Problem statement: The lines to return begin at the one containing "[Link to home page] (181, 30)" and end at the final line of the material; output them exactly and only them.

☆ ☆ ☆ ☆ ☆

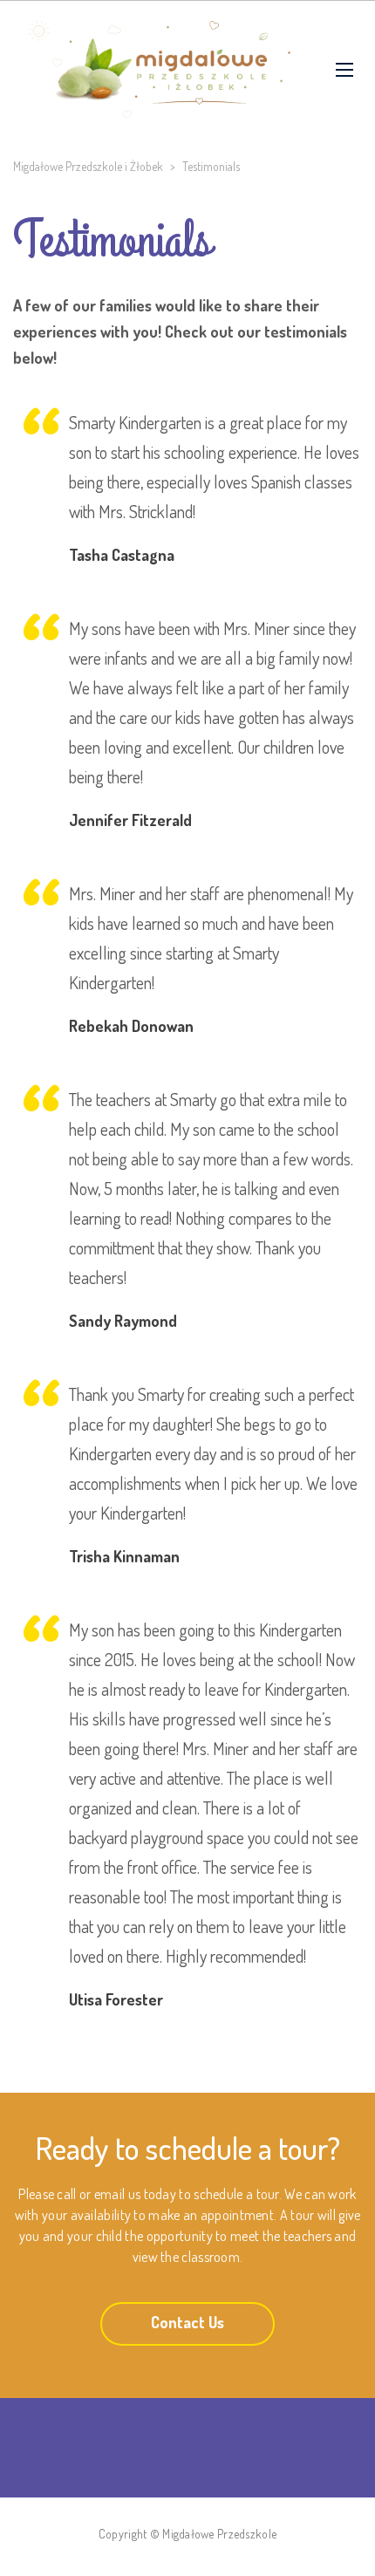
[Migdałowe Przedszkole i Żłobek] (161, 70)
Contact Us (187, 2322)
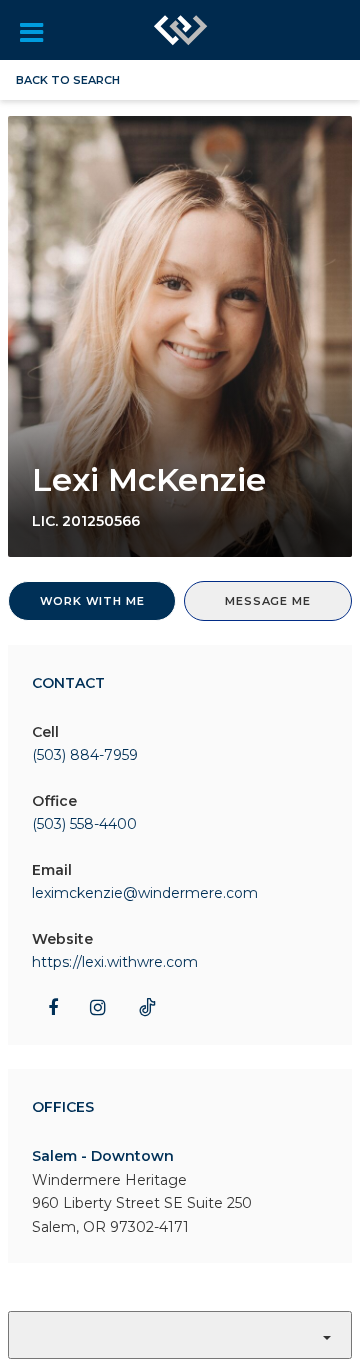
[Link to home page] (181, 30)
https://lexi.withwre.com (115, 962)
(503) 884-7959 (85, 755)
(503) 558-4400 (84, 824)
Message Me (267, 601)
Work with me (92, 601)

☆ ☆ ☆ ☆ ☆

Result for this task:
[Link to home page] (181, 30)
https://lexi.withwre.com (115, 962)
(503) 884-7959 (85, 755)
(503) 558-4400 (84, 824)
Message Me (267, 601)
Work with me (92, 601)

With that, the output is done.